→ **Stored data**
# # # # # # #
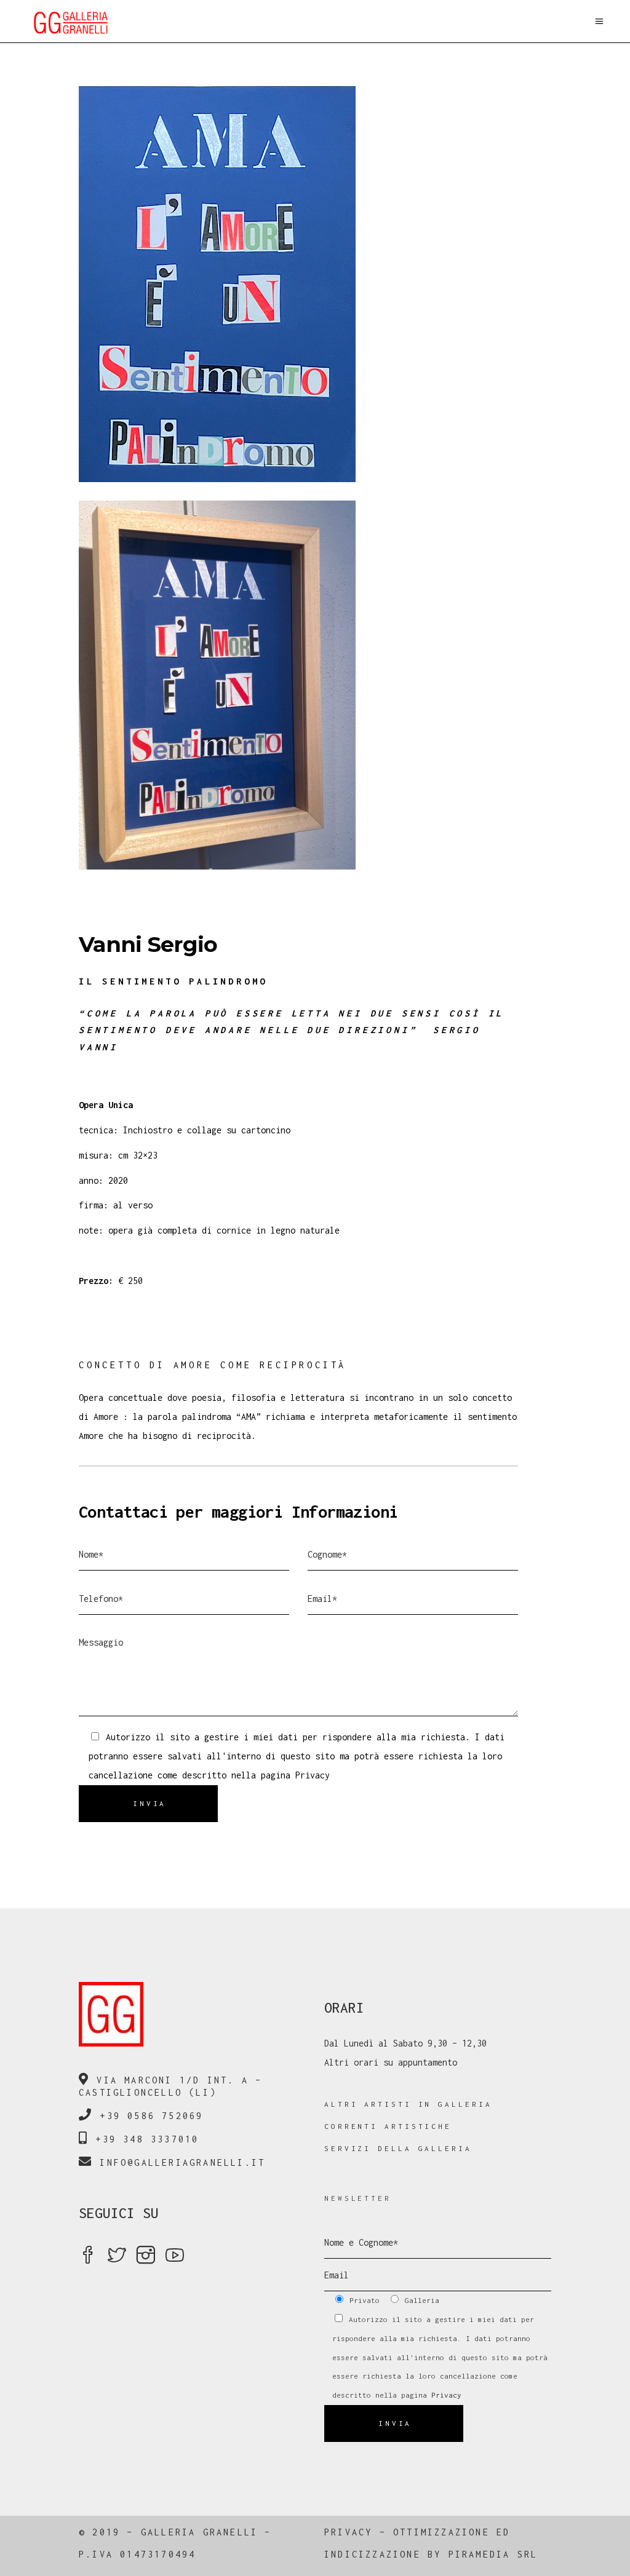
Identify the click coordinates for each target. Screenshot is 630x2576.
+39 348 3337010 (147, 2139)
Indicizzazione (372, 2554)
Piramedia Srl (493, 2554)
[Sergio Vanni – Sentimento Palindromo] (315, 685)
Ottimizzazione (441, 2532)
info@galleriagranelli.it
# # # # # # #
→ **About this exercise**
Starting at the line that contains "Indicizzazione (372, 2554)", return every line through the last one above, exactly as written.

→ **Response area**
Indicizzazione (372, 2554)
Piramedia Srl (493, 2554)
[Sergio Vanni – Sentimento Palindromo] (315, 685)
Ottimizzazione (441, 2532)
info@galleriagranelli.it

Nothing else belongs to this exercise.